LeetCode Burst Balloons

Given n balloons, indexed from 0 to n-1. Each balloon is painted with a number on it represented by array nums. You are asked to burst all the balloons. If the you burst balloon i you will get nums[left] * nums[i] * nums[right] coins. Here left and right are adjacent indices of i. After the burst, the left and right then becomes adjacent.

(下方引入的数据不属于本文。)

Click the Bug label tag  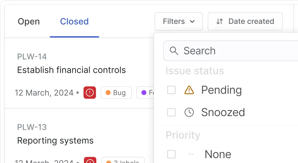116,93
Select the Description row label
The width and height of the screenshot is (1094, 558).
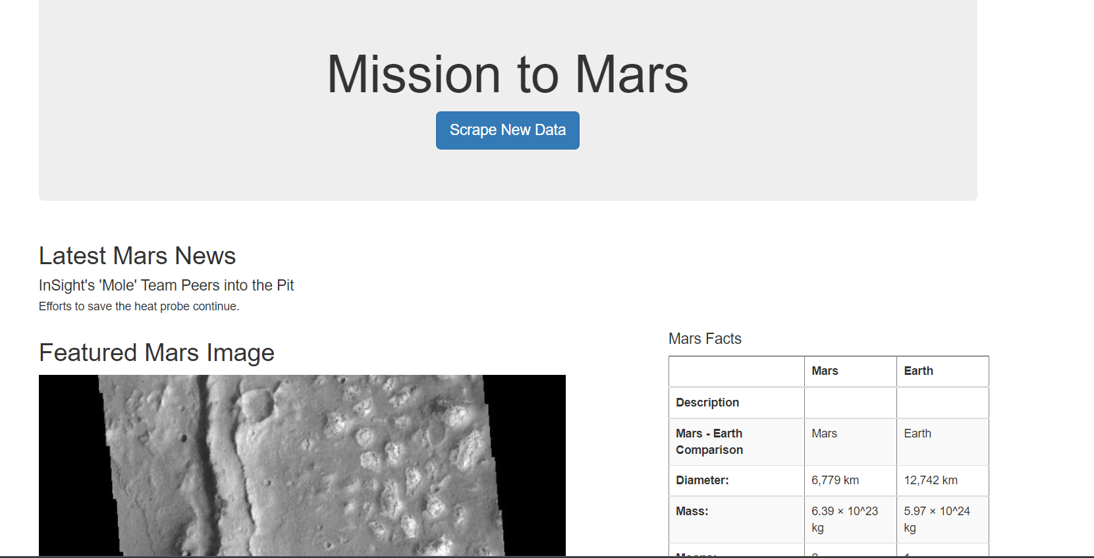point(707,402)
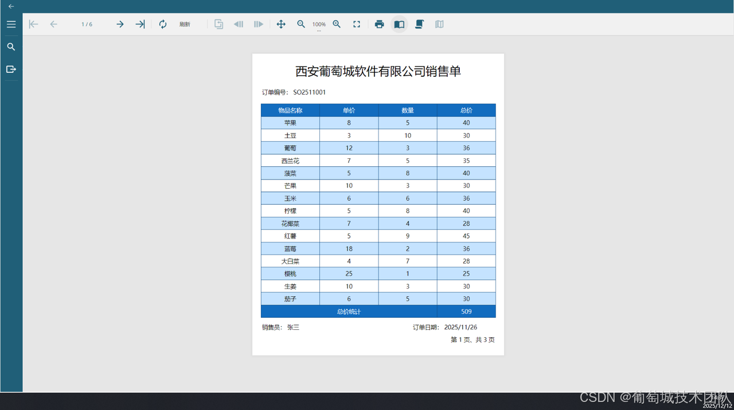Enter full screen mode via toolbar icon
734x410 pixels.
tap(357, 24)
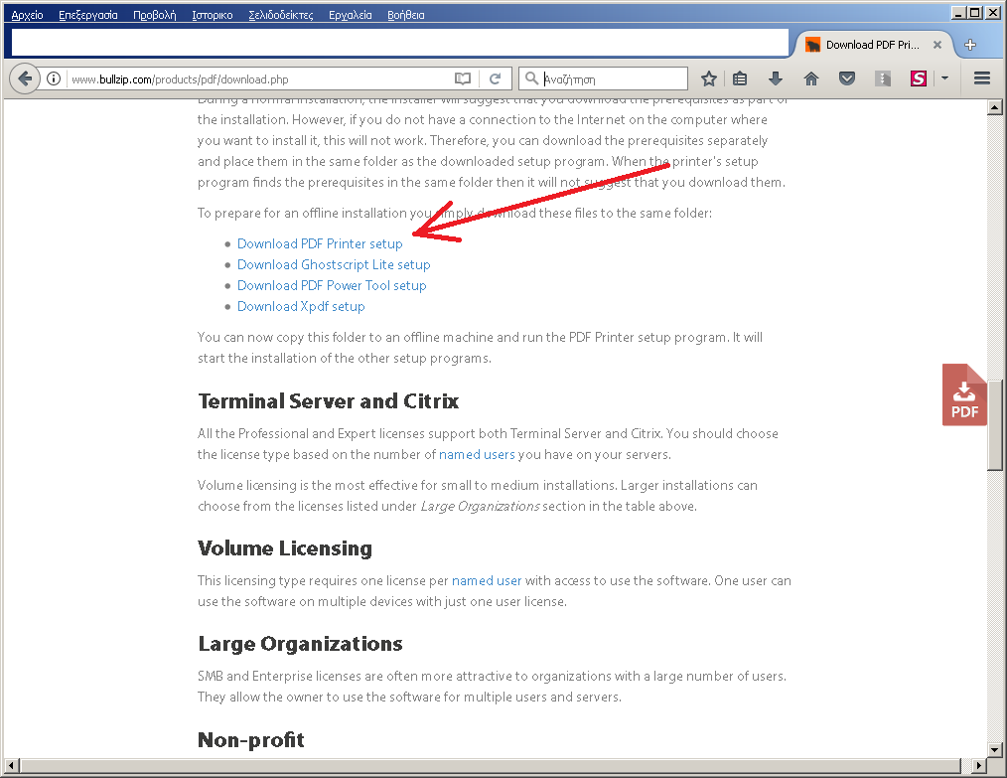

Find the maximum coins you can collect by bursting the balloons wisely.

Note:
(1) You may imagine nums[-1] = nums[n] = 1. They are not real therefore you can not burst them.
(2) 0 ≤ n ≤ 500, 0 ≤ nums[i] ≤ 100

Example:

Given [3, 1, 5, 8]

Return 167

nums = [3,1,5,8] --> [3,5,8] -->   [3,8]   -->  [8]  --> []
coins =  3*1*5      +  3*5*8    +  1*3*8      + 1*8*1   = 167

自己的解法（DP+分治法）：

class Solution {
public:
    int maxCoins(vector<int>& nums) {
        int n = nums.size();
        if(n == 0) return 0;
        if(n == 1) return nums[0];
        vector<vector<int>> dp(n+1, vector<int>(n+1, 0));
        //dp[i][j] begin from i, length is j
        dp[0][1] = nums[0] * nums[1];
        dp[n-1][1] = nums[n-1] * nums[n-2];
        for(int i = 1; i<n-1; i++)
            dp[i][1] = nums[i-1] * nums[i] * nums[i+1];
        for(int j = 2; j<=n; j++){
            for(int i = 0; i<=n-j; i++){
                for(int k = 0; k<j; k++){
                    dp[i][j] = max(dp[i][j], dp[i][k] + dp[i+k+1][j-k-1] + nums[i+k] * (i>=1 ? nums[i-1]: 1) * (i+j<n ? nums[i+j]: 1));
                }
            }
        }
        return dp[0][n];
    }
};

答案中优秀的解法：

int maxCoins(vector<int>& nums) {
    int N = nums.size();
    nums.insert(nums.begin(), 1);
    nums.insert(nums.end(), 1);

    // rangeValues[i][j] is the maximum # of coins that can be obtained
    // by popping balloons only in the range [i,j]
    vector<vector<int>> rangeValues(nums.size(), vector<int>(nums.size(), 0));
    
    // build up from shorter ranges to longer ranges
    for (int len = 1; len <= N; ++len) {
        for (int start = 1; start <= N - len + 1; ++start) {
            int end = start + len - 1;
            // calculate the max # of coins that can be obtained by
            // popping balloons only in the range [start,end].
            // consider all possible choices of final balloon to pop
            int bestCoins = 0;
            for (int final = start; final <= end; ++final) {
                int coins = rangeValues[start][final-1] + rangeValues[final+1][end]; // coins from popping subranges
                coins += nums[start-1] * nums[final] * nums[end+1]; // coins from final pop
                if (coins > bestCoins) bestCoins = coins;
            }
            rangeValues[start][end] = bestCoins;
        }
    }
    return rangeValues[1][N];
}